In the impedance profiles presented, the second minor peak is mainly the result of the activation of the ERK pathway. This region also provides the major difference between the impedance profiles generated by the two agonists. This implies that, although both agonists lead to ERK1/2 phosphorylation, there are differences in the mechanism by which this is achieved. GPCR coupled ERK1/2 phosphorylation can be stimulated via two mechanisms, G-protein or β-arrestin coupled [26]. A major contributor to receptor bias described for GPCRs has been shown to be differences in the activation of these two pathways [32], [33]. Furthermore, the activation of ERK1/2 is further complicated by the ability of ERK1/2 to function either in the cytosol or translocate to the nucleus [26], [34]. It is likely that the different ERK related impedance signatures have a basis in the different levels of coupling to one of the ERK pathways [3]. The impedance profiles show both a difference in both the shape of the curve and the dose-response at this region.
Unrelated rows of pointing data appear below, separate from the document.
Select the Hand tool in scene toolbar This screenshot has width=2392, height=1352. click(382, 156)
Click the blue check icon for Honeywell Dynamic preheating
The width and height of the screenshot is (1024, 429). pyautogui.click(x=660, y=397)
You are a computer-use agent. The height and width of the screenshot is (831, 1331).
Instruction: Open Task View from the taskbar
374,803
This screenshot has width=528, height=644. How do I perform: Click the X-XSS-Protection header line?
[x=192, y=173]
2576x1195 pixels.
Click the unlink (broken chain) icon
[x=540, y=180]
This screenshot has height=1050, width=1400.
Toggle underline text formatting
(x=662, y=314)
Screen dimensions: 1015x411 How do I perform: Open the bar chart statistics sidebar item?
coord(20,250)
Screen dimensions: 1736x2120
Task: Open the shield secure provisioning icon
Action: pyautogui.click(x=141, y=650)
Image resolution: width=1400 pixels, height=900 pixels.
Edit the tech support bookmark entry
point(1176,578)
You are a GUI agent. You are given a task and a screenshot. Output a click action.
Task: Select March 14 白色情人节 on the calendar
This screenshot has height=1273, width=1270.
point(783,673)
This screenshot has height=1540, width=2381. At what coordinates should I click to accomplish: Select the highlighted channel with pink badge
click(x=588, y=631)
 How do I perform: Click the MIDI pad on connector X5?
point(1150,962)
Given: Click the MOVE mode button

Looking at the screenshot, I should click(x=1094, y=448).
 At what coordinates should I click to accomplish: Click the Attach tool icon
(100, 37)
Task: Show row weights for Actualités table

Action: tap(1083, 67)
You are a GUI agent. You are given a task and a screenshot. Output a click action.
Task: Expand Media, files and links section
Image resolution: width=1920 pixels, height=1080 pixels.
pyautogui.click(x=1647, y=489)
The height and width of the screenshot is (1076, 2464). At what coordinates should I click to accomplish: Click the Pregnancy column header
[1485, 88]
Morphine stimulation results in a peak with a higher CI and a sigmoidal dose-response curve while DAMGO stimulation leads to a peak with a lower peak CI and dose-response curve with two phases. This minor peak has also been observed to be more variable in both shape and relative amplitude than any of the other phases of the profiles (data not shown). This indicates the possibility of dynamic cellular processes, including the recruitment of interacting proteins such as regulators of G protein signaling (RGS), having an influence on the impedance response [3].

This report describes the application of an electrical impedance RTCA assay to study the MOR mediated signaling stimulated by morphine and DAMGO. While this work focused on two kinase phosphorylation pathways, it is clear that there are other mechanisms which contribute to the impedance profiles. Further effort will elucidate the additional mechanisms that lead to changes in impedance. It is likely that factors such as receptor internalisation and modulation of ion channels will be contributors. The study demonstrated that distinct impedance profiles can result from different opioid agonists acting on the same cell type. This opens up the possibility for opioid compounds to be grouped into pharmacological classes based on their impedance profiles and for this system to be used to predict signal bias and agonist properties.